Chinese Layout Gap Analysis (clreq-gap) for Typst

Hello typst authors and developers!

We’ve drafted a document describing gaps or shortcomings in typst for the support of the Chinese script, including text layout and bibliography.

Gaps

I started the document because I noticed a few subtle obstacles when writing Chinese in typst.

The issue shown in the image below might be the most notorious. While it may not appear to be specific to Chinese, it directly prevents effective use of Chinese numbering styles such as "一、". As a result, Chinese authors are often forced to either abandon this format, or resort to show h.where(amount: 0.3em): none. According to GitHub search results, 19 / 41 ≈ 46% authors apply this weird show rule.
Too wide spacing between heading numbering and title

Invisible issues

Moreover, I think the basic issues are kind of underrepresented in GitHub Issues.

Professional guys often create workaronds and tend to report cool advanced issues, while average authors struggle silently with basics. Not all people have time/skill to report clean, reproducable, and fixable issues. There is a Chinese chat group focused on typst, and people are asking basic questions everyday. However, these questions rarely turn into GitHub Issues due to reporting barriers.

Another reason is the complexity of typography. The following issue is caused by an imperfect font. It hasn’t been reported in GitHub Issues (AFAIK), as it’s not typst’s fault. However, we can certainly provide a better default.

Citation numbers are flying over their bracket

A structured overview

The document organizes issues using the same framework as the W3C clreq-gap for Web/ebooks. Each issue is categorized and marked with a priority level.

Summary

Hope it will help you find previous issues (and workarounds) easier.

Notes

  • The document is written in typst and hosted open source (Apache 2.0).

  • It is still an early draft and open for discussion and contributions.

    You can comment in English or Chinese in that repo, but please use English when replying here (due to forum rules).

  • There was a Japanese wish list. Perhaps there could also be a Japanese document?

    There are also issues shared with Lithuanian, Basque, etc.

Thank you for your attention!

10 Likes

What does “gap” mean? Unimplemented stuff? An issue? Chinese Layout Gap Analysis also uses it a lot, but doesn’t explain it.

At first, it sounds literally like a visible gap in the layout output. But then it sounds like shortcomings.

For this issue Strict grid aligned in both horizontal and vertical axes 严格纵横对齐的网格 a trailing #linebreak(justify: true) might be a good workaround for now, it seems to make a full grid alignment in for that example. Maybe you have other more difficult examples not covered by this.

1 Like

The gap means the distance between the expected and the current. All gaps are issues.

Oh sorry, I will improve the wording later.

1 Like

It makes sense, thank you! I will replace it with an example whose last line is not fully filled.

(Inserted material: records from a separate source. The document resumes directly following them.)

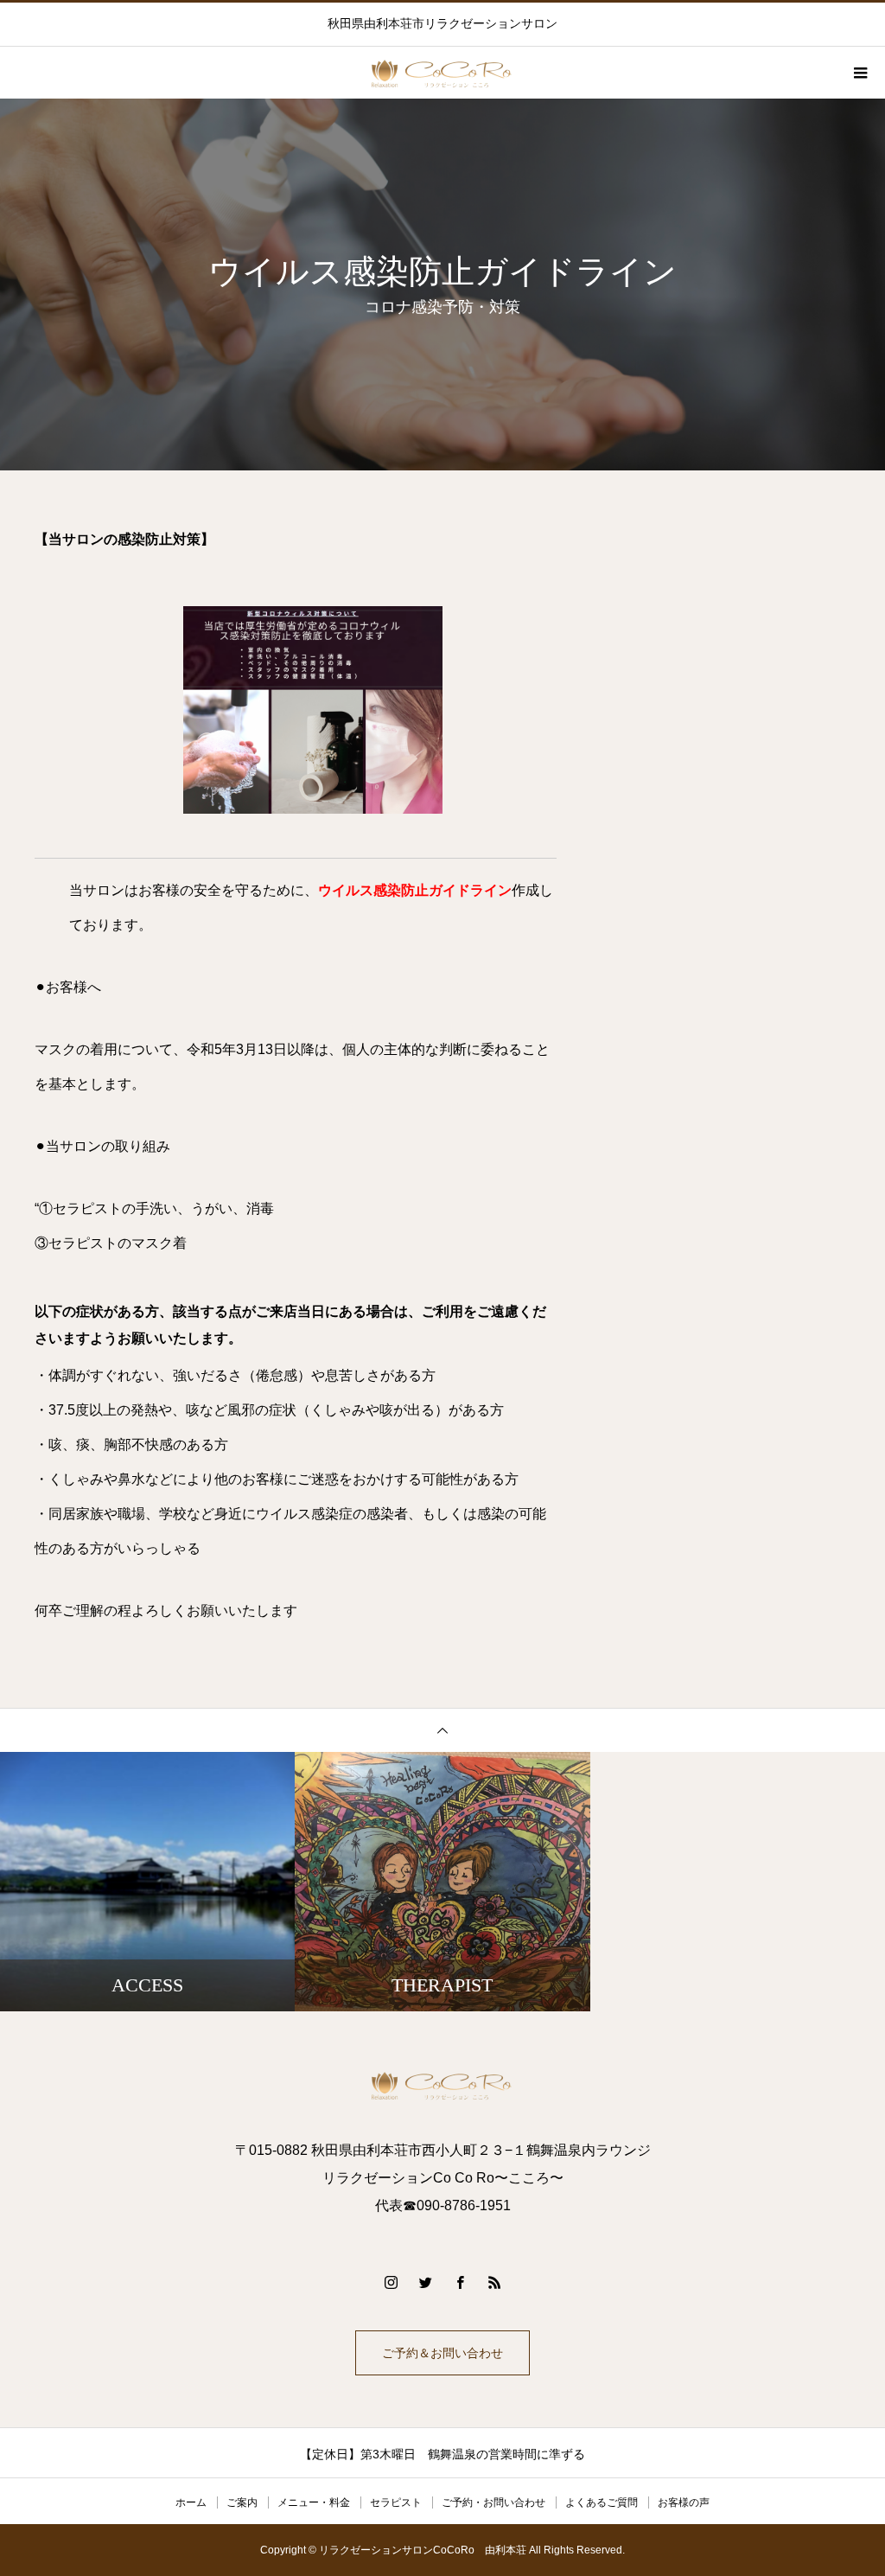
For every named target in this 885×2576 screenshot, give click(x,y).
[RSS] (494, 2282)
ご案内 (242, 2502)
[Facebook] (459, 2282)
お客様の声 (684, 2502)
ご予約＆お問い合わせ (442, 2353)
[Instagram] (390, 2282)
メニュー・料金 (313, 2502)
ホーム (191, 2502)
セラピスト (396, 2502)
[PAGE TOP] (442, 1730)
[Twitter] (425, 2282)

Okay, so it is literal gaps and issues (that these gaps exist) at the same time.

2 Likes

This is maybe the 3rd time in the past few weeks where niche element fields are used in where clause. And from the looks of it, the niche ones are mostly elegant hacks, that ideally should have a better solution. It’s also not weird when you look at typst/crates/typst-library/src/model/heading.rs at 6fe6411bd8906d759022d87e2cb3525713bc4890 · typst/typst · GitHub. The spacing is always applied. Would you only remove the space if / numbering is set and text.lang is zh?

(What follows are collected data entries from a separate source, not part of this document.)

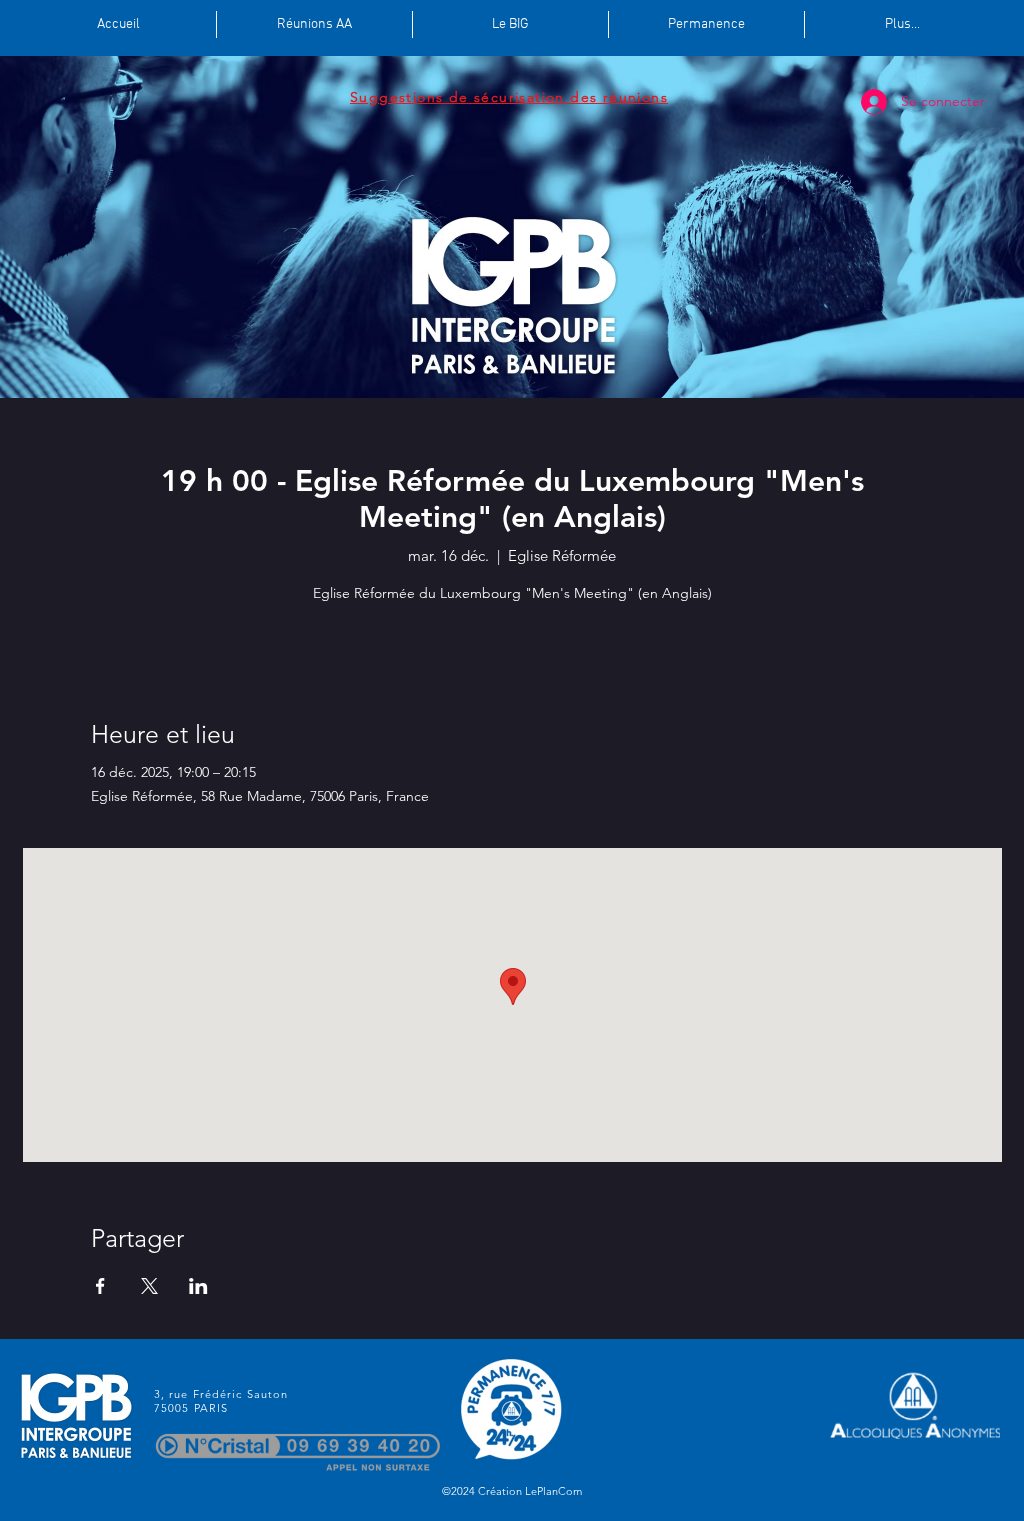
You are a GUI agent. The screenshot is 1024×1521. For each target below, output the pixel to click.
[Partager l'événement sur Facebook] (100, 1286)
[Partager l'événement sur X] (149, 1286)
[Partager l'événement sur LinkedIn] (198, 1286)
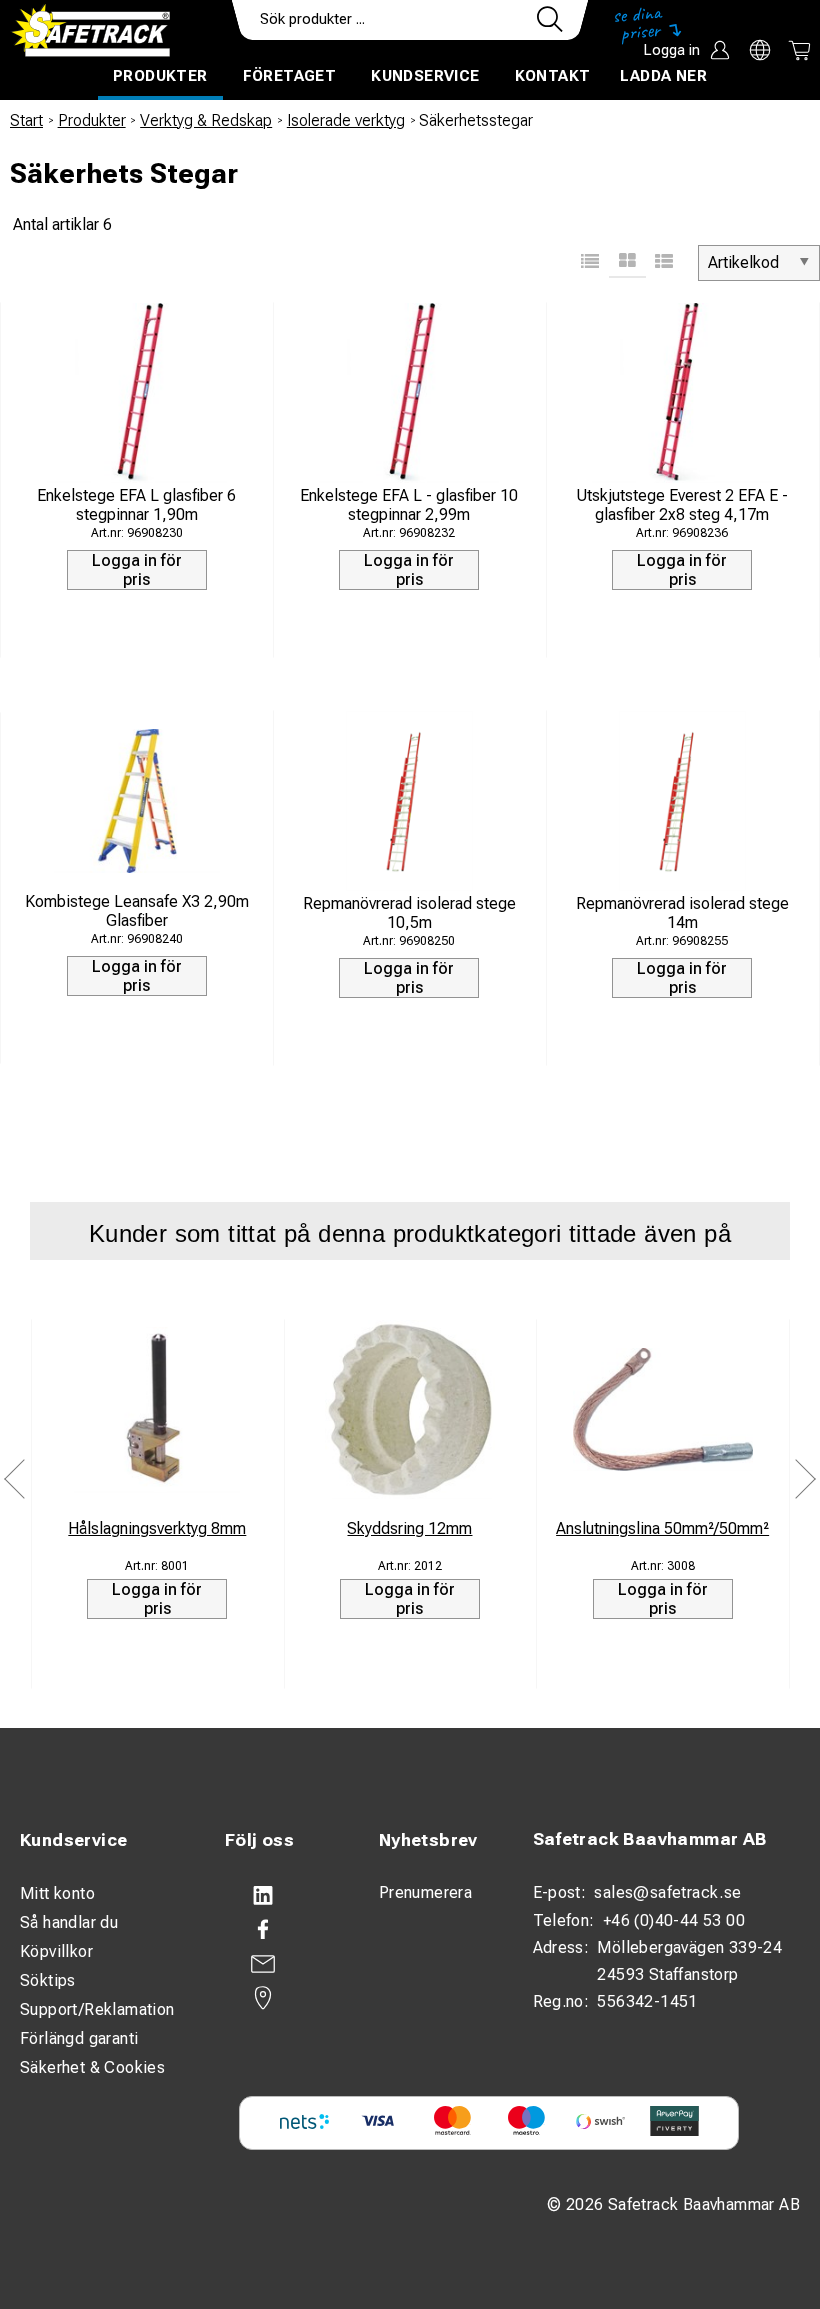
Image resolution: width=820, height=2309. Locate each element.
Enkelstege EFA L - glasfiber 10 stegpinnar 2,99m (409, 505)
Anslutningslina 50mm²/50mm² (662, 1528)
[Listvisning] (590, 263)
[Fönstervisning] (627, 263)
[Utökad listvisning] (664, 263)
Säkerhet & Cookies (92, 2067)
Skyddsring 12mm (409, 1528)
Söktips (48, 1980)
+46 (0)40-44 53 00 (674, 1920)
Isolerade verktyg (346, 120)
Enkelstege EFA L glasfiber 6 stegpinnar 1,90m (136, 505)
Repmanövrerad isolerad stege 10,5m (409, 913)
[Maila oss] (282, 1964)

What is a better default? I can only think of using a known font(s) for styling superscripts, but:

  • This means Typst must rely on some specific font(s) for this.
  • This font will probably not match your specified one, so it can look ugly.
  • AFAIK there is not a single place where Typst explicitly specifies fonts, other than the default 3, so it can mess up the code, by adding random text set rules under certain circumstances.
  • Setting this implicitly will make debugging why a random font is embedded in the PDF much harder.
  • You can’t fix this if you disable fallback fonts.

I assume you can fix this with a text regex show rule with superscript brackets and set your own font (a one-liner).

As for this specific problem (citation numbers are flying over their brackets), we could check if all characters in [1] have typographic superscript glyphs. If not, turn off for all characters.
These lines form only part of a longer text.